In a report earlier this year, Big Brother Watch, a privacy rights campaign group, pointed to an assessment by one of Mr Sampson’s predecessors that the PND holds “hundreds of thousands” of custody pictures of innocent people, adding that the Home Office is unable to say how many unlawfully-held images remain on the system. The campaign group said it believes “millions” of such images have been wrongfully retained and that glitches in the RFR technology could lead to those individuals being wrongly matched as suspects by the system.
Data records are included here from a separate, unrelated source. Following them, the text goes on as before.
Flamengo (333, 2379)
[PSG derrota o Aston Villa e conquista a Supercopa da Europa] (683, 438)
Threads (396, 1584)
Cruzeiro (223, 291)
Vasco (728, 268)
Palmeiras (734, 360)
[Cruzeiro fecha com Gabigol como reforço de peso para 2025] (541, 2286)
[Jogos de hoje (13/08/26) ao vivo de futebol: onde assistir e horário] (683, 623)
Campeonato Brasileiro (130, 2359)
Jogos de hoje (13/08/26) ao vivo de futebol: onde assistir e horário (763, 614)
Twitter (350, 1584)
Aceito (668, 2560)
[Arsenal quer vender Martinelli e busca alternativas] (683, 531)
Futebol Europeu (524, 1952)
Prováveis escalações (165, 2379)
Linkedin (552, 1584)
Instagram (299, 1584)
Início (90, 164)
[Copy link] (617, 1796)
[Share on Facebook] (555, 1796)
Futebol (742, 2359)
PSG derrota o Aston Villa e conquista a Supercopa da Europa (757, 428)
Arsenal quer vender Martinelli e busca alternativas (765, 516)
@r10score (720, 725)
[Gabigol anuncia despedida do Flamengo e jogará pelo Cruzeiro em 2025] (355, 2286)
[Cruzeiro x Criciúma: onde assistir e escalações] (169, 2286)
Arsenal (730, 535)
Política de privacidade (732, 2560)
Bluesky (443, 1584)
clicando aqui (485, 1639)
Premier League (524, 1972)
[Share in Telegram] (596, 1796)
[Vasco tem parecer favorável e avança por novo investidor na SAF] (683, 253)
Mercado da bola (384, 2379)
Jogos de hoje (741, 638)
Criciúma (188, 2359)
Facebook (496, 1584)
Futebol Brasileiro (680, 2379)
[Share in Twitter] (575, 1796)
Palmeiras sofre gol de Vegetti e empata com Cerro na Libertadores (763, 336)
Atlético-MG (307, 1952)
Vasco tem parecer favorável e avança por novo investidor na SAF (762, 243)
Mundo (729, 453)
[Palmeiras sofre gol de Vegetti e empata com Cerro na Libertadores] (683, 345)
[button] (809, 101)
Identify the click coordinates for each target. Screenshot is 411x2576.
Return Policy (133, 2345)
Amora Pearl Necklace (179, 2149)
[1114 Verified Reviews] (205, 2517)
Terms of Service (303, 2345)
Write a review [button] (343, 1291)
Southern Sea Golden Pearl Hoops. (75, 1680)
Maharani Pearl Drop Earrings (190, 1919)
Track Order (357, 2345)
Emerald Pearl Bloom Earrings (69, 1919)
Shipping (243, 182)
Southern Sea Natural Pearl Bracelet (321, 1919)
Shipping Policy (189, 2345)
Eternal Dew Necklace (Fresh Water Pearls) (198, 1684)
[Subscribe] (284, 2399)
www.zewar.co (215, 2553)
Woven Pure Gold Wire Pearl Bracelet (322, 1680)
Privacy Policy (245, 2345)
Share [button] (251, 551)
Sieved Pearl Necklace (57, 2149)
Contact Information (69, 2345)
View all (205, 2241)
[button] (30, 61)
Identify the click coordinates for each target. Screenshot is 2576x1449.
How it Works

Madeleine Stone, senior advocacy officer at Big Brother Watch, said there was a dangerous lack of safeguards and parliamentary oversight in the way RFR is being used. She told i: “Police forces’ ongoing failure to comply with the legal requirement to delete the custody images of unconvicted people means that innocent people could find themselves wrongly labelled as criminal.

“We urgently need a democratic, lawful approach to the role of facial biometrics in Britain, and without this, police forces should not be using this Orwellian technology at all.”

Police forces have long insisted that legacy computer systems mean custody images have to be removed individually and they do not have the resources to weed out all wrongly retained data, despite a private warning from the National Police Chiefs Council (NPCC) last year that failure to do so presents a “challenge in our use of these images for technologies such as facial recognition”.

The NPCC insisted that RFR technology allows police to both identify and eliminate suspects with greater speed and accuracy, adding that it had developed guidance for forces to explain to communities their approach to retaining and disposing of images from the custody database. Lindsey Chadwick, the body’s lead on facial recognition, added: “The database itself remains an effective tool from which we can identify harmful offenders and keep the public safe.”

The Metropolitan Police said facial recognition provided “fantastic opportunities” for more effective policing. A spokesperson added: “As the technology has improved, the Met has increased its use of retrospective facial recognition technology as part of its investigative tool kit. We are also reviewing historical casework of unidentified individuals.”

This article was published in partnership with the i.

This article was corrected to read “all 45 UK territorial police forces” rather than 43 as originally stated.